But working through the Word of God, and especially the preaching of it, the Holy Spirit convinces us of our sin and misery, enlightens our minds in the knowledge of Christ, and renews our wills, persuading us and enabling us to embrace Jesus Christ, freely offered to us in the gospel. As a result, we are justified as righteous before God through the imputed righteousness of Christ, adopted into God’s family as an heir, and being conformed to Christ, are enabled more and more to die to sin and live to righteousness. In this blessed life in Christ, we are assured of God’s love, have peace of conscience, joy in the Holy Spirit, increase of grace, and perseverance in Christ to the end. But the end of this life is not the end of the blessed life, because at our death we will be made perfect in holiness, pass immediately into glory, and be in the presence of the Lord forever.[13] And on the last day, we will be bodily resurrected in glory, “openly acknowledged and acquitted in the day of judgment, and made perfectly blessed in the full enjoying of God to all eternity.”[14] Therefore, it is our duty but also our blessed privilege to obey the revealed will of God![15]
Blessed Sign
Unfortunately, this doesn’t come naturally. Naturally, we do what we do best: sin. Scripture confirms what we witness in ourselves, “None is righteous, no, not one; no one understands; no one seeks for God. All have turned aside; together they have become worthless; no one does good, not even one. . . . all have sinned and fall short of the glory of God, and . . . the wages of sin is death (Rom. 3:10-12, 23; 6:23). As a lot, we are totally depraved, as were Jesus’ brethren, whom he called, “an evil generation” (Luke 11:29), to whom the Son of God incarnate came, and they heard but did not believe but crucified and killed him, “according to the definite plan and foreknowledge of God” (Acts 2:23). Despite the evidence of his birth and life, words and works, the people wanted more, an explicit sign of all signs confirming his identity. But Jesus responded, “no sign will be given . . . except the sign of Jonah” (Luke 11:29). What did he mean? What is this blessed sign?

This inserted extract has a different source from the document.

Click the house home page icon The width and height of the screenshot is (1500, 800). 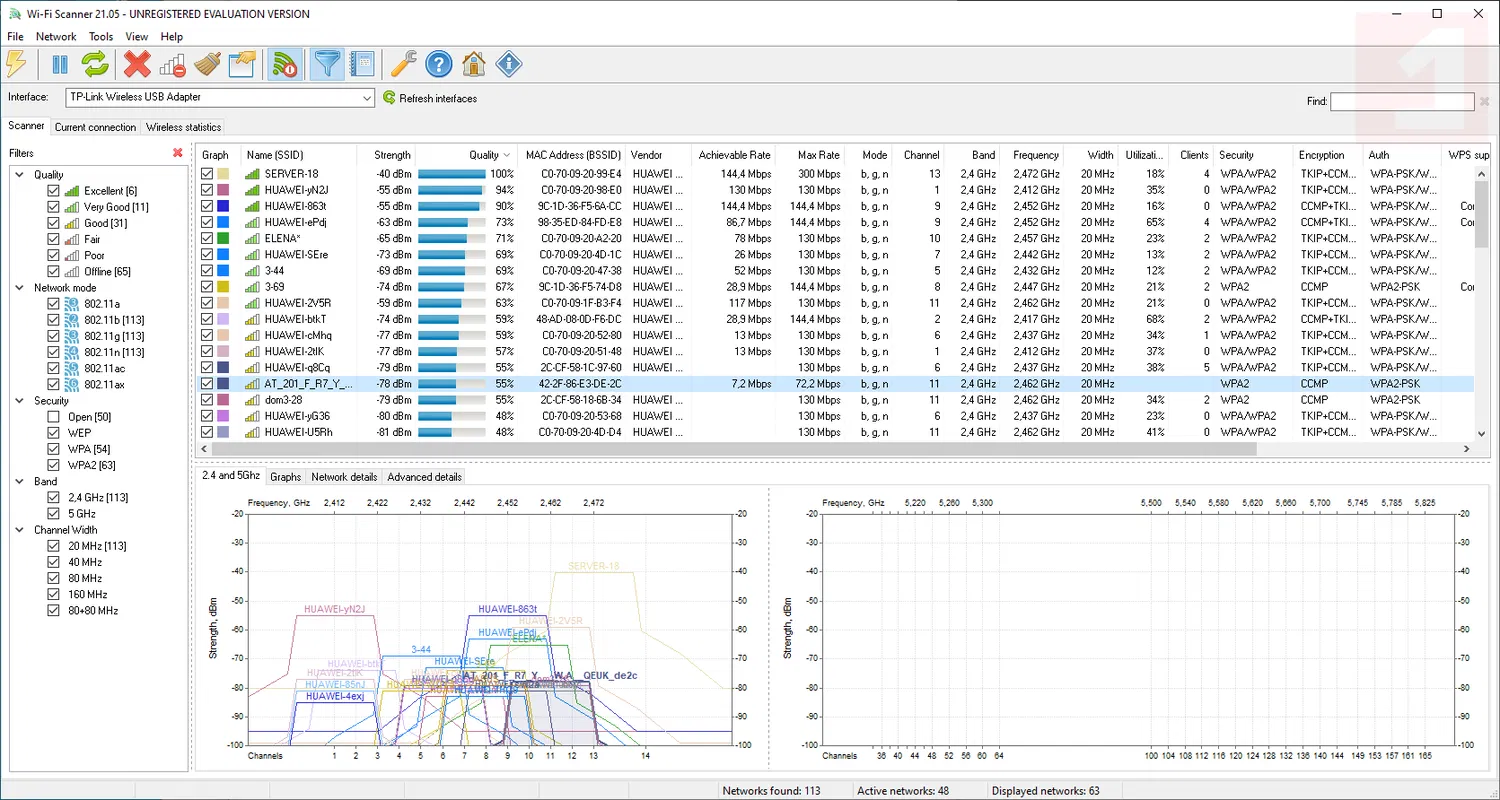point(474,65)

Jonah, you will recall, was a prophet, who when God called him to pronounce judgement upon the pagan city of Nineveh, sailed away, presumably in the opposite direction. Of course, no one can run (or sail) away from God, even a prophet of God, and so God purposed that a great fish swallow Jonah and carry him for three days, dropping him off (or vomiting him up) on dry land, perhaps in close proximity to Nineveh. While Luke assumes we will deduce the inference, Matthew records Jesus’ explanation: “just as Jonah was three days and three nights in the belly of the great fish, so will the Son of Man be three days and three nights in the heart of the earth” (Matt. 12:40), alluding to his death, burial, and resurrection on the third day. The ultimate sign, the “sign of Jonah,” would be given in the resurrection of Jesus from the dead. Surely the sign of Jesus’ resurrection from the dead would be enough, even for the antagonists and skeptics. Or, would it?

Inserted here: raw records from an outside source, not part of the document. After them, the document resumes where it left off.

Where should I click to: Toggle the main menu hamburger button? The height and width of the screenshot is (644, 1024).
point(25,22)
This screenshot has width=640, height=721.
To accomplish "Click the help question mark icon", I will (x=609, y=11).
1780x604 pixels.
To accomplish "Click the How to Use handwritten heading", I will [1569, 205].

I am reminded of the parable Jesus told of Lazarus and the rich man, who, when told by Abraham that he could not cross from hell into heaven to join Lazarus, begged Abraham to send Lazarus back to warn the rich man’s brothers of the torments of hell. But Abraham would not, telling the rich man, “They have Moses and the Prophets; let them hear them” (Luke 16:29), meaning they had the Old Testament canon of Scripture, so let them hear and keep God’s Word. But perhaps knowing that he had not believed the Word of God himself, the rich man argued, “No, father Abraham, but if someone goes to them from the dead, they will repent” (16:30). But Abraham responded, “If they do not hear Moses and the Prophets, neither will they be convinced if someone should rise from the dead” (16:31). The foreshadowing of the parable is obvious: Like the rich man of the parable, Jesus’ generation had the Old Testament Scriptures, which point to Christ, but when he came, they did not know him, and though they heard his word and witnessed his works, they wanted more, even after he died and resurrected from the dead.

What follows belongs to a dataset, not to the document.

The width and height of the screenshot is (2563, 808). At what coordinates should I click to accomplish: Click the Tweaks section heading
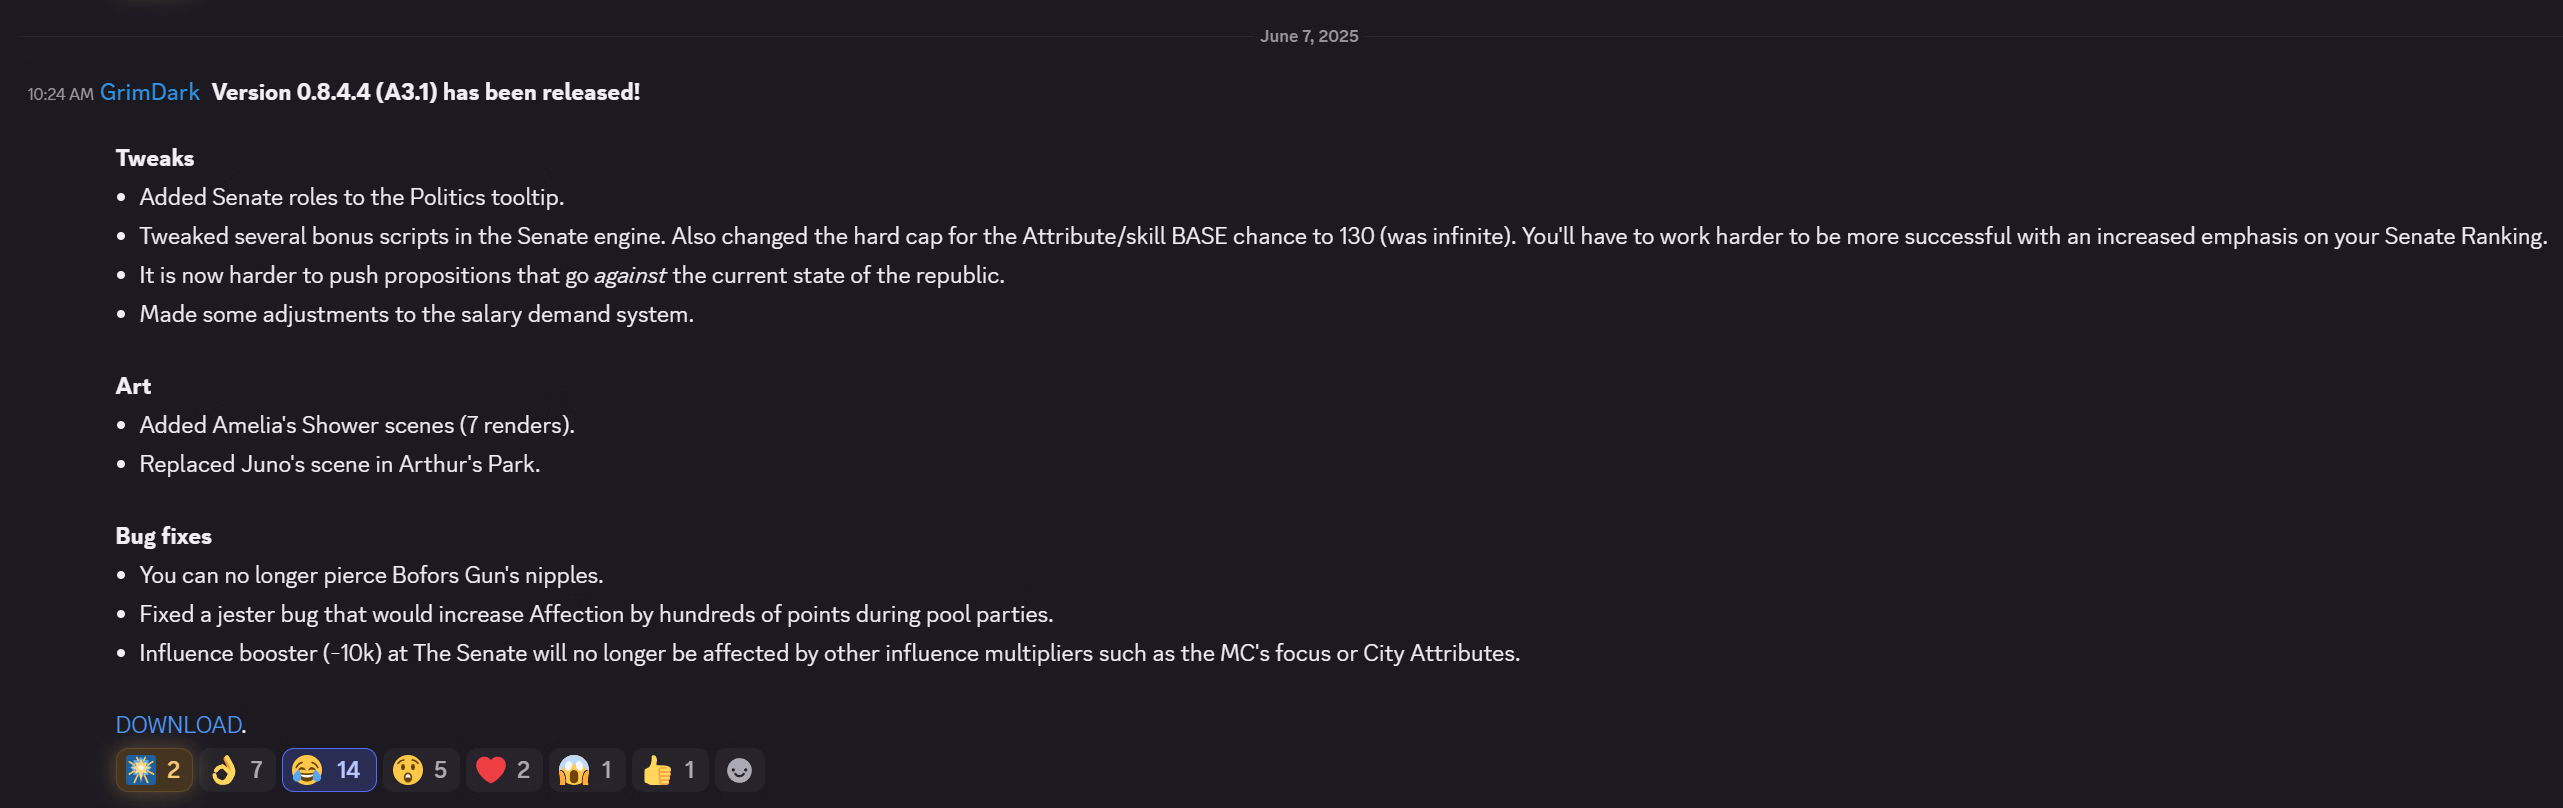click(x=155, y=158)
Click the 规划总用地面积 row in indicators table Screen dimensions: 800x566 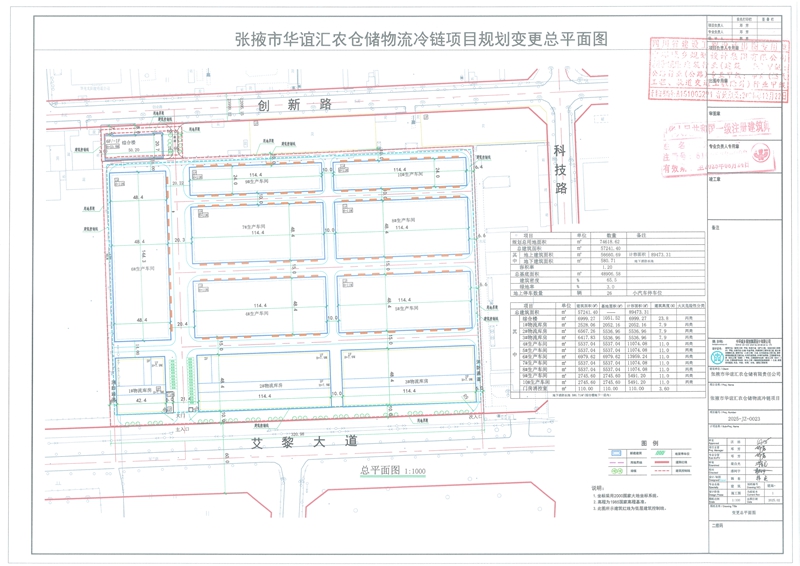540,241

But there is more to the “sign of Jonah” than three days. When Jonah went through the streets of Nineveh proclaiming to pagans, “Yet forty days, and Nineveh shall be overthrown!”, all the people believed, repenting with fasting in sackcloth (Jon. 3:4-5). But when Jesus came to God’s covenant people, “proclaiming the gospel of God, and saying, ‘The time is fulfilled, and the kingdom of God is at hand; repent and believe in the gospel’” (Mark 1:14-15), they listened to his words and marveled at his miracles but demanded more. And so, Jesus said, “The men of Nineveh will rise up at the judgment with this generation and condemn it, for they repented at the preaching of Jonah, and behold, something greater than Jonah is here” (Luke 11:32). Likewise, Jesus tells of the Gentile queen of Sheba who traveled with her entourage to the hear the wisdom of Solomon and was left breathless, leading her to confess and bless the Lord God.[16] A pagan city could repent, and a Gentile queen could confess, but the children of Israel remained in darkness.
Blessed Light
The apostle John, in the first chapter of his Gospel, refers to Jesus not only as “the word” and “the life” but also “the light,” saying, “In him was life, and the life was the light of men. The light shines in the darkness, and the darkness has not overcome it” (John 1:1, 4-5). As God is light,[17] Jesus’ presence in this world stood in strict contrast to its darkness. Like a lamp on a stand, the evidence of his works was on full display, for everyone to see. But you cannot see the light if you are blind. And such is the unregenerate heart, which is “deceitful above all things, and desperately sick” (Jer. 17:9), and spiritually blind. Unless the Holy Spirit gives us new life through faith in Christ, we cannot see the light.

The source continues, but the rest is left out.